When the struggle for justice is a family tradition

Do Thi Minh Hanh follows in the footsteps of her parents and grandparents in standing up to oppression.

By Catherine Antoine

portrait of Do Thi Minh Hanh by Brian Williamson

Illustration by Brian Williamson

HER GRANDPARENTS FOUGHT TO FREE VIETNAM from French colonialism. Her father was a fighter pilot who fought to protect South Vietnam from the invading Northern army. Now, she fights for her country’s freedom from an oppressive Communist Party.

Do Thị Minh Hạnh was 18 and studying economics when she became an advocate for those without a voice in her country. By the time she graduated as an accountant, she had traveled to Hanoi to support the cause of petitioners seeking redress for the loss of expropriated farmland and had been detained and held under house arrest several times.

Do is a pretty girl with a beautiful singing voice. She was born on March 13, 1985 in the Central Highlands province of Lam Dong, a scenic and mountainous area covered with lush forests and rich farming land.

Do’s grandmother was awarded the title of “Martyr” as a person who had sacrificed her life for national independence and freedom. Her father was captured by the Vietnamese Communist army and spent two years in prison after the war. Later, her mother testified before the U.S. Congress to ask for help in obtaining the release of her daughter from jail when Do finally landed there in 2010.

But her family heritage does not explain fully why at age 20 she was already a labor activist.

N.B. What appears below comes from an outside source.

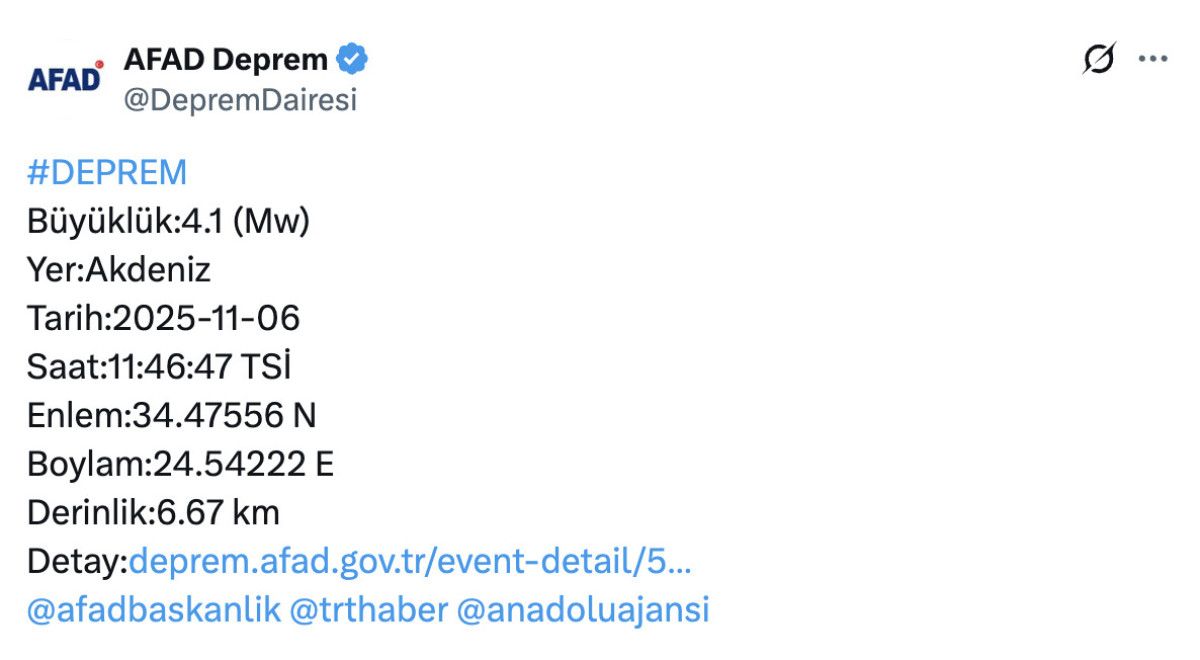Visit the @afadbaskanlik mention
This screenshot has width=1200, height=660.
pos(154,610)
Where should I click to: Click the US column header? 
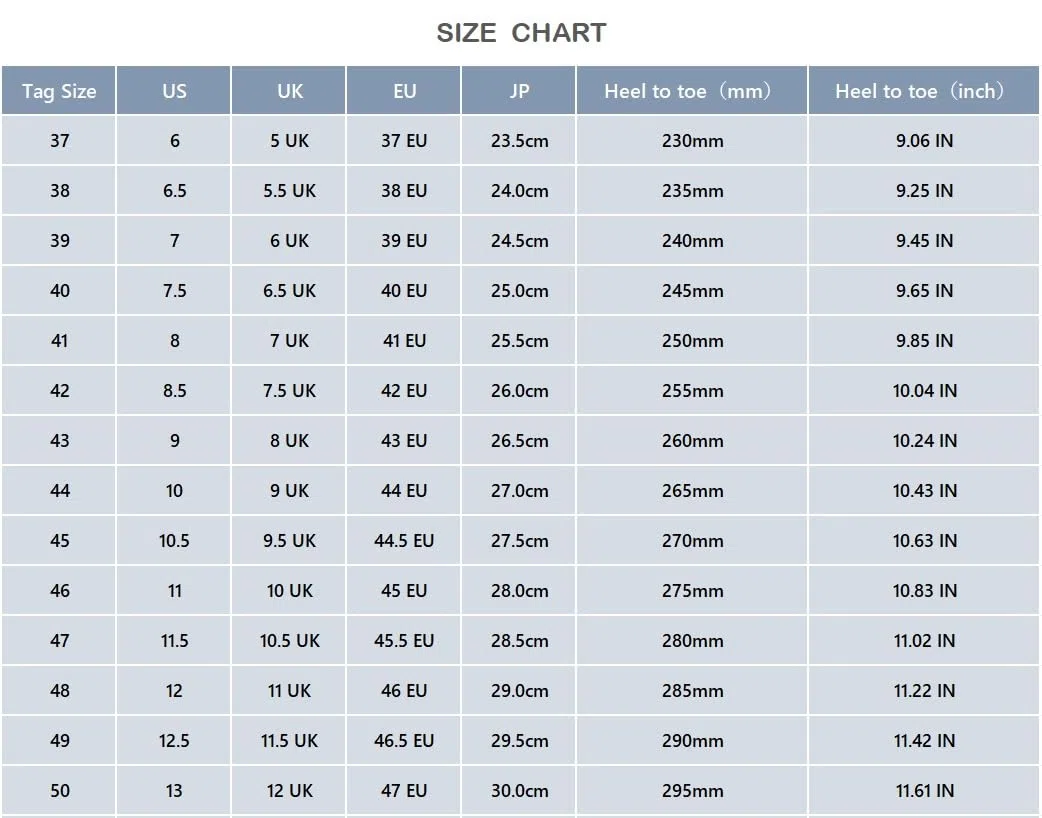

Her early work as an accountant was not enough for her energies, and she had soon quit to focus on labor rights, traveling around the country to help workers organize to demand better pay and adequate safety on the job.

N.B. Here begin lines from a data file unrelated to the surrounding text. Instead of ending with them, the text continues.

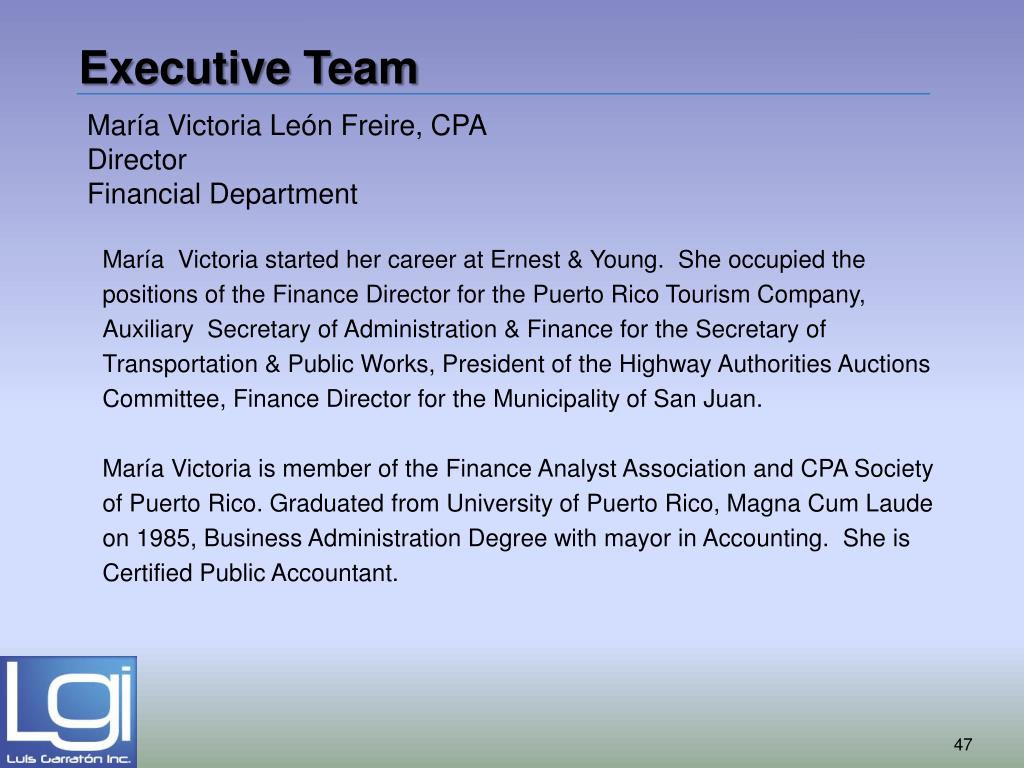Click the words "CPA Society"
The width and height of the screenshot is (1024, 768).
tap(867, 469)
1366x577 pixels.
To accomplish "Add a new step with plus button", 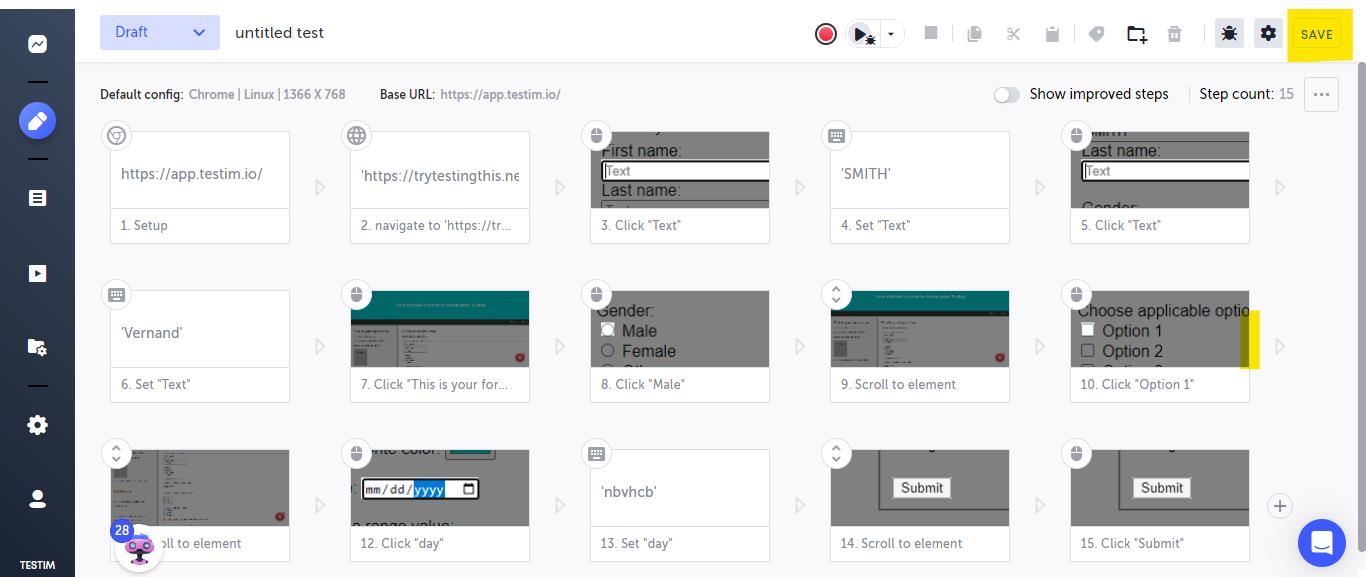I will click(1279, 506).
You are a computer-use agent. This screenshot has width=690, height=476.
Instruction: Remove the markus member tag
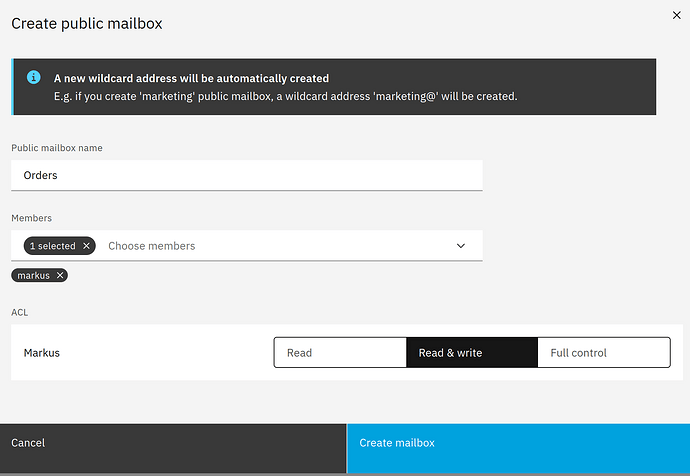click(60, 275)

A member of Dan Oan (Victims of Injustice), a petitioners’ movement seeking redress for dispossessed farmers, she also helped to found the United Workers-Farmers Organization (UWFO), an independent—and outlawed—union formed by dissidents in 2006.

In December 2009, Do went undercover to travel through Cambodia and Thailand to attend a labor conference in Malaysia.

In 2010, she visited a mine site in the western province of Tay Nguyen, where Vietnam had struck a controversial deal with China for the extraction of bauxite, the raw material for aluminum.

The deal had been challenged by dissidents and activists as being environmentally risky and as offering excessive concessions to Vietnam’s powerful neighbor China. Do and her companion, fellow activist Nguyen Hoang Quoc Hung, secretly took pictures at the mining site and posted them on the Internet.

Under the alias Hai Yen, Do then gave several interviews to foreign media accusing the government of cozying up to China and selling out the country. The Vietnamese authorities were paying close attention.

Do Thi Minh Hanh poses with her father after her release from prison, June 27, 2014. Photo courtesy of Do Thi Minh Hanh

In February 2010, she was arrested for distributing leaflets and “inciting” the workers of a Mekong delta shoe factory to strike for better pay and improved working conditions.

Although a negotiated compromise was finally reached between workers and managers, Do and two friends, Nguyen Hoang Quoc Hung and Doan Huy Chuong, were arrested for “disrupting national security” under Article 89 of the Vietnamese Criminal Code.

In a closed proceeding in October 2010 hearing, the three were neither represented by counsel nor allowed to speak in their own defense. And at age 25, Do was handed a seven-year sentence.

“I cannot bear the shame the staff makes me undergo on a daily basis,” Do told her mother a few years later when concerns for her health raised alarms in both Europe and the United States.

She was detained with common criminals, and at times she was shackled and repeatedly beaten by both wardens and other detainees.

Then, suddenly on June 26, 2014, she was released and went home to her parents.

In an interview shortly after her release, and still visibly shaken, Do described her experience in detention: “A lot of people were sick. But illness was only a small problem. [My health] is not as important as my spirit. So I was able to overcome whatever happened to me.

“I’m very happy to be free because I see changes. Our society has begun to move in a more positive direction after my four years, four months and three days in prison.”

Always the negotiator, she also described trying to bargain with prison authorities, though to no avail. Both Nguyen Hoang Quoc Hung and Doan Huy Chuong are still in jail along with other prisoners of conscience. Upon her release, Do made a point of reminding her supporters of their fate.

Much has been written about Do on social media and in various Vietnamese publications, and she seems to have captured the imagination of young people who admire her spirit.

And she, in turn, admires them.

“I’m very happy to be free because I see changes,” Do says. “Our society has begun to move in a more positive direction after my four years, four months, and three days in prison. [Young people] strengthen my belief in the path that I have chosen.”